You should feel lucky if your email inbox has escaped the curse of the con artists. It seems like quite a few have made it their new year’s resolution to fleece as many of the unwitting as possible.
My email inbox has been inundated with notifications of winning sweepstakes in competitions I never even entered. It seems as if there are gobs of rich people out there, just aching to get rid of their money. Bill Gates and Microsoft just want you to forward this email to ten or twenty of your contacts, and within a specified period, you’ll get a check for Ten Thousand in the mail. Just like that. And there’s always a note from the sender that says: This actually works, folks!
We so want to believe the unbelievable. When I read the one that promised a free laptop if I forwarded the email to twenty contacts, I lost no time in getting a list together. My own laptop had been making some weird metallic noises each time it powered up, and I had this nagging fear that it was on the blink, so I emailed the list, feeling quite silly, but holding on to the faintest of hope that maybe, just maybe, this one was for real.
Six months later, and all I’m getting are more requests to forward mail, and scores of advisories that disclose millions of Euros lying around in banks, just waiting for me to send my vital statistics so I can claim the loot.
Then there are the inspiration chain emails. God is right there with Bill Gates. He either wants to bless me, or send me a personal guardian angel, or make my problems disappear, if only I forward the email to twenty contacts within the next five minutes. And if I don’t hurry, something dire might just happen.

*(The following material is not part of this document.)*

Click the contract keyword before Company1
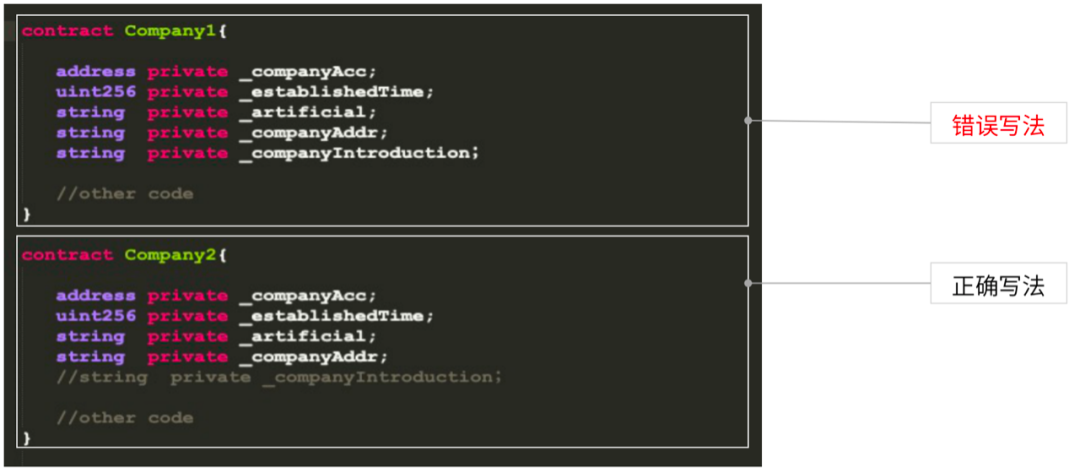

So I’ve stopped reading them all. They go to my junk folder, and I delete en masse emails from those suspicious looking senders, like Mr.Abdel Olukoya Mrs.Jones Elizabeth and Mr.Nwachuku Jarvis, spaced just as you see here, almost every time. I’m now convinced they take lessons from the same manual, Con Artistry for Dummies, and that they firmly believe there’s a sucker born every minute. But the email that appeared in my inbox two weeks ago took the cake. It exuded pure charm in its florid Dickensian prose:
“Subsequent to your lack of response to our earlier letter to you on behalf of the Trustees and Executors to the Last Will and Testament of our late client Dr ENOS PORTER, Who before his most unfortunate demise, deposited as family belongings in a Bank in Hungary, the sum of Seventeen Million United States Dollars, with the hope of transferring it to his country as soon as he was granted leave.
“Since we have been without success in locating the relatives for over two years to this date, and have exhausted any hope of locating them, we seek your consent to present you as the Next of Kin of the Deceased, as you share the same last name with my Late Client, so that the proceeds of this deposit be sent to your own benefit.]
“Arrangements will be made for all Legal Documents to aid your claim to these monies, and to prove your relationship with the deceased. Your kind cooperation will be appreciated by Forty Percent of the total sum. All that is required is your assistance to enable us to complete this transaction.
“Please accept our apologies for any interference, keep our confidence and kindly disregard this email if not interested. However, if you do agree to these terms, in the interest of expediency, please include your full name, address with postal code, date of birth, bank account number, phone and fax number in your response for better communication.”
A classic, that one. Sheer poetry. I almost responded affirmatively.
The most distressing con is the one where you suddenly can’t access you mailbox, and as you marinate in all kinds of suspicions for hours, even days, a friend calls you to find out if you really are stranded in Lagos or Nairobi, all possessions stolen, and did you send an email requesting that $1500 be sent immediately by Western Union to an address in one of these capitals. You are in shock, and for days you feel as though your house has been burglarized. The crooks hijack the account, change the pasword and in twenty-four hours try to scam as many of the unsuspecting as possible.
But this must be big business, since the frequency and volume of such emails have shown no signs of abating. The best route to take, as I have learned, is not to respond, even if you are tempted to send a sharp message of reproof of the four-letter variety. As soon as you respond, your email address gets hot and the volume explodes. So the only way to deal with them is to delete, delete, delete.
Now perhaps you’ll stop forwarding those annoying not-so-funny emails yourself!